1957 Fredericton Encaenia

Alumni Oration

Delivered by: Smith, J. Herbert

Content
"Growth, Strength of Business Enterprise Outlined in Address" Daily Gleaner (16 May 1957). (UA Case 67a, Box 2)

Business enterprise was the subject of the Alumni Oration by J. Herbert Smith, UNB '32, vice-president, Canadian General Electric Company Limited, at the Alumni encaenial dinner held in the Lady Beaverbrook Gymnasium Wednesday night.

Mr. Smith said "the alumni orator by custom is permitted to choose his own subject, I must commend the courage of an audience which not only leaves the subject to the speaker, but for good measure says the subject must be an 'oration!'"

Mr. Smith referred to the year 1932 when Canadians were in the midst of the Depression. Thousands of men, laborers and professional men alike, were out of work, many after years of good productive effort. Great factories were closed or operating only a few hours a week. The ranks of the unemployed increased daily and the bread lines in the cities lengthened. Men swallowed their pride when faced by starvation of their families, and sought public charity from government and relief agencies. Discouragement and fear were the prevailing emotions of the time, and business was bad.

Conditions are different today, he said. "Our class shares with all Canadians the thrill and satisfaction of being a part of a dynamic, growing country. The problem of the young graduate is not the unemployment, but which of the many opportunities will he accept. Our labor and professional needs are so great that we are inviting men and women from other countries to come and work for us.

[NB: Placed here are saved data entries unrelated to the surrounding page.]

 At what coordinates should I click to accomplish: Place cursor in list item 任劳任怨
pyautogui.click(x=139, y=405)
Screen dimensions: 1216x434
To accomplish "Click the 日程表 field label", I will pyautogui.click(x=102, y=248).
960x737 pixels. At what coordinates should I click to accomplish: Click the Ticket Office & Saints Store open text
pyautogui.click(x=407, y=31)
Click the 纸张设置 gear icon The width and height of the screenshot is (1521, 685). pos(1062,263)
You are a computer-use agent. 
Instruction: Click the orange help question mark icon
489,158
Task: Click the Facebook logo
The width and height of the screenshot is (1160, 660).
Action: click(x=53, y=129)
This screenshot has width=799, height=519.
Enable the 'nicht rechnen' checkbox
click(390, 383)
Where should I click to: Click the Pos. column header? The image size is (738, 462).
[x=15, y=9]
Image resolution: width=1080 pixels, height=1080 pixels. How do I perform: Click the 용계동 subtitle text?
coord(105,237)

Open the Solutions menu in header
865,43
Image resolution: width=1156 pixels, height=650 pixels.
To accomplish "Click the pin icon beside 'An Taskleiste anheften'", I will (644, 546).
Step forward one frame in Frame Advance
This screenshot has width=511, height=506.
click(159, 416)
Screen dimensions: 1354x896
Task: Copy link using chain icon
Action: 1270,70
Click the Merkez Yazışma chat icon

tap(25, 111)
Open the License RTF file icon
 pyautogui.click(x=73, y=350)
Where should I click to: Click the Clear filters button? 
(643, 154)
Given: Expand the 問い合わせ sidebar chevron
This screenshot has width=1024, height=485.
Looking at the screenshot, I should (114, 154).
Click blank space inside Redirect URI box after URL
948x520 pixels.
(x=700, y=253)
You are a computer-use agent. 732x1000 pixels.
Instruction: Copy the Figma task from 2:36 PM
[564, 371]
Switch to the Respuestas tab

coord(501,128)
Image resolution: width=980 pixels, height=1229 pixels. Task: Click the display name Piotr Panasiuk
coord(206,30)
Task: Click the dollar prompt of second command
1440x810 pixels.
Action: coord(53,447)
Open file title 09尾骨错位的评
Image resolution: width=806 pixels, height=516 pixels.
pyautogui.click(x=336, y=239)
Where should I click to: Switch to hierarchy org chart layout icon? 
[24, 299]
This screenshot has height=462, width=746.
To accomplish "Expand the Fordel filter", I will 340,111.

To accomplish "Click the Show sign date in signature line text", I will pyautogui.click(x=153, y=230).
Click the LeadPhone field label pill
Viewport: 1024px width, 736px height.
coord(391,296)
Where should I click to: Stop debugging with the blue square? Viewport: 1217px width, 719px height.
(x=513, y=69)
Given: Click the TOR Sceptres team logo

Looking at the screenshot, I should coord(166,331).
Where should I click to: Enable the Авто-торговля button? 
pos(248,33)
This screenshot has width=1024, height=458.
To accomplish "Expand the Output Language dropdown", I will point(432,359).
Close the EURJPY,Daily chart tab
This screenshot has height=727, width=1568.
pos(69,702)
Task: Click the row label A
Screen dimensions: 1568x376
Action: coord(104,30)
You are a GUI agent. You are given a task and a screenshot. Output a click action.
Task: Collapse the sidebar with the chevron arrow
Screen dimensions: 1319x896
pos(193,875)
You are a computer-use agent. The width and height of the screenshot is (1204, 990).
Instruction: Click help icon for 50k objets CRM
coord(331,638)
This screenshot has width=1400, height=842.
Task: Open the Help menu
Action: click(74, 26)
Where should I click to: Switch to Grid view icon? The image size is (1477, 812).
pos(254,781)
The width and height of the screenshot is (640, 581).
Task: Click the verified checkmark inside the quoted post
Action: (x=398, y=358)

Today we know that business is good."

The business enterprise of today is an invention of recent years brought into being to meet the productive needs of an expanding industrial age. It was not needed in the early years of industrial revolution. As invention followed invention stimulated by advances in science, machine and factories became more and more costly and business risks ever greater. To meet this need men or families joined their financial resources together into partnerships. It was soon evident that this partnership phase of the development of the business enterprise could not keep pace with the exploitation of productive opportunities through ever more costly machines and factories and ever greater financial risk.

"In 1862 in England by act of Parliament, a new revolutionary unit of modern society was created. The limited company or corporation came into existence. Similar legislation was enacted in Canada in 1886. For the first time in history, a business enterprise was given privileges and responsibilities before the law, quite separate and distinct from the liabilities and responsibilities of the men who owned the enterprise.

"Through wide-spread ownership this plan continued to the present to meet the productive needs of industry even during the tremendous expansion period of the last few decades. In legal terms it is difficult to distinguish between the corporate citizen and the human citizen. But there is one great fundamental difference. The corporate citizen was an inanimate materialistic creature. It had no soul, no spiritual motivation.

"In this basic fact is found the reason for over a century of struggle between the individual and the business enterprise. Strife marked by bloodshed and violence.

"Victory has been won, and this only in recent years, in the modern free-enterprise countries of the world. The outward characteristic of such a victory is a mass of law directing in detail the relations of business enterprise with the people, social legislation financed by heavy charges against the profits of industry, and strong labor unions supported and protected by government.

Basic Philosophy

"In the business enterprise with which I am associated we have in writing a basic philosophy, adherence to which is mandatory for all members of management. Simply expressed it is this: Each member of management is required to do right voluntarily in the best balanced interests of five climants on the enterprise: customers, employees, shareowners, shareowners, supplies, citizens and their elected representatives—the government:

"We know that a democratic industrial society can be organized in such a manner that the self interest of an independent, autonomous, privately managed enterprise is best satisfied if it satisfies and serves the social good. In this possibility of establishing harmony lies the best chance for the survival of western society as a free, strong and prosperous social order.

"The freedom of opportunity is our greatest asset. It means that the leadership of our society as a whole can be continuously re-enforced and re-vitalized by recruits from all segments of our population. No rigidly limited and confined membership in a political party narrowly defines the source from which our leadership many come. No single center of initiative controls our destiny. This is a rich heritage we enjoy, unique in the history of men. It is our responsibility to understand it, to guard it, to correct its weakness and to build on its strengths."